Le corps central montre un magnifique passage couvert, dentelle métallique, lumineuse verrière donnant sur un jardin d’hiver, supportant une terrasse au premier étage puis un pan de toit que coupe horizontalement au deuxième étage une série de petites fenêtres.

A l’ouest, dans une façade percée d’ouvertures de toutes dimensions, s’avance un porche; par une porte à quatre battants, le visiteur entre dans un immense vestibule de douze mètres de long sur quatre mètres de large, pavé de carreaux genre marbre noir et blanc. Il donne accès sur sa gauche au petit salon et au salon jaune ou salon de Musique regardant Pau, et en face au salon rouge de réception donnant sur le jardin d’hiver et à la salle à manger / cuisine. Les hauteurs sous plafond de quatre mètres confèrent à ces pièces un apparat sans excès et un volume chaleureux exceptionnellement bien dosé.

Le salon jaune ou salon de Musique dispose d’une bow-window, proéminence esthétique et confortable regardant le Château de Pau, les Pyrénées et la Vallée Heureuse. Entre le jardin d’hiver et la salle de réception, de grandes baies vitrées  au verre ancien et ondulé font miroiter les pavements décorés. La salle à manger donne sur une véranda « moderne » qui serait refaite agrandie en style d’époque.

Sur la droite, démarre un escalier monumental conduisant au premier étage où les chambres de maître sont pourvues de cheminée en marbre rare, de balcon et de terrasse, fenêtres jouissant d’imprenables points de vue. Ces pièces s’enluminent de hauteurs sous plafond comparables au rez-de-chaussée, leur conférant une prestance naturelle. Un escalier dérobé conduit au deuxième étage, où d’autres chambres de maîtres se répartissent autour d’un long couloir original de bois rouge.

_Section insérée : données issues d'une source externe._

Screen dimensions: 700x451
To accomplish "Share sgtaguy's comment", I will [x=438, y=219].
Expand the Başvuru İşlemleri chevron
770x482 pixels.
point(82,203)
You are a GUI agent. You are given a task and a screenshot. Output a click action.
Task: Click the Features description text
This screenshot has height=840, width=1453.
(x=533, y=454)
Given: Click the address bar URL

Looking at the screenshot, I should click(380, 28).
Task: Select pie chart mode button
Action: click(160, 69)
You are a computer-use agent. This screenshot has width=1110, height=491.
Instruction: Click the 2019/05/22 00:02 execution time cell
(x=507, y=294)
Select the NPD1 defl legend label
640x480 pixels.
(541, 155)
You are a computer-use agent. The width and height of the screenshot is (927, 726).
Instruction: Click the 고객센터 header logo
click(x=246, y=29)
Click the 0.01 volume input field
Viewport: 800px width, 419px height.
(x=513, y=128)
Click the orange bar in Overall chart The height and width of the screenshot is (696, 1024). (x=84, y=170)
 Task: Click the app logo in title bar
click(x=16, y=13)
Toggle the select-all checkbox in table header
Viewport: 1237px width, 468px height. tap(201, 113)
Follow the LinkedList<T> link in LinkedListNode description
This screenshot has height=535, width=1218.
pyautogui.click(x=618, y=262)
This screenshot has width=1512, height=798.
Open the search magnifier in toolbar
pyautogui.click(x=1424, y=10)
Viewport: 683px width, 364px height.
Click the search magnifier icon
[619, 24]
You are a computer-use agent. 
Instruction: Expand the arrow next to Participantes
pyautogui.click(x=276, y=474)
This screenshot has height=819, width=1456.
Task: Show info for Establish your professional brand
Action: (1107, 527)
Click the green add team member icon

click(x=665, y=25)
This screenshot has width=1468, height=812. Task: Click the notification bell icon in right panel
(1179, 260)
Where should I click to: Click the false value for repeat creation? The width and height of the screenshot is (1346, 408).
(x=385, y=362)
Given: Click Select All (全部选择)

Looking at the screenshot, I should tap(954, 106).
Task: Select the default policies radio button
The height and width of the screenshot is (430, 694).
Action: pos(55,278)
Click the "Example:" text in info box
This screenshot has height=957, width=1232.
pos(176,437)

Ainsi l’intérieur révèle une habitabilité et une gestion des volumes à la fois épurée et élégante, des prestations pragmatiques et esthétiques, tout comme l’extérieur présente à la fois des aspects originaux et équilibrés, fort différents selon l’endroit du parc d’où le regard peut porter sur le Château. La variété des matériaux utilisés mariée à cette morphologie rare du bâtiment font du château de La Tisnère une œuvre marquée par les principes architecturaux de Charles Le Cœur.